Sifilis

Penyebab Sifilis

Penyebab infeksi menular seksual sifilis adalah bakteri bernama Treponema pallidum atau seringkali disebut juga spirochaetta karena bentuk kumannya yang menyerupai spiral. Bakteri ini biasanya masuk ke dalam tubuh melalui luka gores atau lecet di kulit, namun bisa juga lewat selaput membran mukosa kulit seperti lapisan mukosa rongga mulut dan juga cairan tubuh yang tercemar contohnya sperma dan darah. Infeksi akibat bakteri ini dapat dengan mudah ditularkan dari seseorang ke lainnya.

Salah satu cara penularan yang paling umum adalah melalui hubungan seksual yang tidak aman (hubungan seks vaginal, oral, dan anal) dengan seseorang yang sebelumnya sudah terinfeksi sifilis. Biasanya sifilis bersifat mudah menular terutama pada tahap primer, sekunder, dan laten (awal).

Tak hanya lewat kontak secara seksual, berciuman dengan penderita sifilis khususnya yang memiliki luka di mulutnya, juga dapat menjadi penyebab sifilis. Tetapi penyebaran dengan cara ini hanya terjadi apabila terdapat luka terbuka pada mulut penderita sifilis dan kontak ciuman berlangsung berulang dan terus menerus.

Ibu hamil yang menderita sifilis berisiko menularkan penyakit menular seksual ini kepada bayinya, baik selama masa kehamilan ataupun dalam proses melahirkan. Oleh karena itu, deteksi dini penyakit sifilis terutama pada ibu hamil yang sebelumnya memiliki risiko terinfeksi sifilis perlu dilakukan pada awal kehamilan atau sebelum berencana memiliki keturunan.

Selain melalui beberapa media di atas, penyakit menular seksual juga bisa ditularkan dengan mudah melalui darah. Oleh sebab itu, Anda tidak disarankan menggunakan jarum suntik yang tidak terjamin sterilisasinya.

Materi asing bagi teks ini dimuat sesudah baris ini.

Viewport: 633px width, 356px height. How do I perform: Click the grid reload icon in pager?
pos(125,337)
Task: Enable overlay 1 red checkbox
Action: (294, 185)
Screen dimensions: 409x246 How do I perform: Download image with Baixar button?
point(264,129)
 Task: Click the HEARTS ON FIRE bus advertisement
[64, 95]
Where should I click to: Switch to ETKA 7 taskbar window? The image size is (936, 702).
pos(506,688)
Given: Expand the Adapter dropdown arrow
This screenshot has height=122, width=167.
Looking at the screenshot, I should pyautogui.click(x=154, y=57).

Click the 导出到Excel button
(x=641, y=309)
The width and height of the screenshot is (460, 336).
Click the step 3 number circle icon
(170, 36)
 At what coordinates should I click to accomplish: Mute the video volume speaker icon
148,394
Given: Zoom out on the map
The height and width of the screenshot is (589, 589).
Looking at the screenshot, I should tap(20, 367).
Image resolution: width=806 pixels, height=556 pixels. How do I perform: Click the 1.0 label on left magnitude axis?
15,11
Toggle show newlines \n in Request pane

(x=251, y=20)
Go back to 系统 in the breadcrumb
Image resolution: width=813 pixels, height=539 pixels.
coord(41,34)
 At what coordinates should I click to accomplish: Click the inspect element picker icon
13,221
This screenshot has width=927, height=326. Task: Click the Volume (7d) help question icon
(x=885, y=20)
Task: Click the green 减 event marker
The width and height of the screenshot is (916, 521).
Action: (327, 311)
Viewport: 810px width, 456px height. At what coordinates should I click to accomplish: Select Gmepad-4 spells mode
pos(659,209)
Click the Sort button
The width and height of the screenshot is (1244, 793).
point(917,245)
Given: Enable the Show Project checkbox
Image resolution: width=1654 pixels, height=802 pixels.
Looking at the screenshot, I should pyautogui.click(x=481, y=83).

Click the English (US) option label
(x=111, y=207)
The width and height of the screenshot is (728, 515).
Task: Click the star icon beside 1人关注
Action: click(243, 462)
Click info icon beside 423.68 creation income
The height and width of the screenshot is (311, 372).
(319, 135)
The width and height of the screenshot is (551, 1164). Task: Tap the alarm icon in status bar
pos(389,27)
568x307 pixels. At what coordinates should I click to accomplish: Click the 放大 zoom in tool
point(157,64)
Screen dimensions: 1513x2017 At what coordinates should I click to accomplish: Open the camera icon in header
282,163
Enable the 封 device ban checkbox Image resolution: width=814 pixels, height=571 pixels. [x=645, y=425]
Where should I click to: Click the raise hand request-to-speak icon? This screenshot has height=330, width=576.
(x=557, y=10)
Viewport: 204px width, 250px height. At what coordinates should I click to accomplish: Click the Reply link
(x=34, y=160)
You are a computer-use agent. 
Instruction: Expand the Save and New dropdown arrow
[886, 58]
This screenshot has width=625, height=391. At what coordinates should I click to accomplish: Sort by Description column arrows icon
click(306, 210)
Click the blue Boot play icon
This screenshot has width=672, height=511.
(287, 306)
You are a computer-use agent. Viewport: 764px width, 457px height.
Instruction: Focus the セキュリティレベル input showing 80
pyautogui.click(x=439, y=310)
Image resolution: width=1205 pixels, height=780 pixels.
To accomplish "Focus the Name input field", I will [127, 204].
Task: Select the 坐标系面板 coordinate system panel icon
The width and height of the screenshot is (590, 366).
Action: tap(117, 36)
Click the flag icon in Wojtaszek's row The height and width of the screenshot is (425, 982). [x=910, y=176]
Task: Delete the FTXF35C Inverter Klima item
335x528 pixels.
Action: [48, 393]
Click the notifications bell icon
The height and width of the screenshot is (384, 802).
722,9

Namun sifilis tidak bisa menular hanya karena kita menggunakan kamar mandi, pakaian, atau alat makan yang sama dengan penderitanya. Penyebaran infeksi melalui pegangan pintu ataupun air kolam renang juga belum pernah terjadi.

Risiko tertular sifilis biasanya lebih tinggi lagi pada seks bebas atau telah terinfeksi dengan virus HIV AIDS sebelumnya. Hal ini diakibatkan oleh absennya imunitas tubuh akibat penyusutan sel T-Limfosit karena infeksi dari virus HIV.

Setelah disembuhkan, sifilis tidak dapat menjadi kambuh kembali. Akan tetapi, Anda masih berisiko terinfeksi sifilis kembali apabila terjadi kontak dengan luka tukak sifilis dari penderita lain.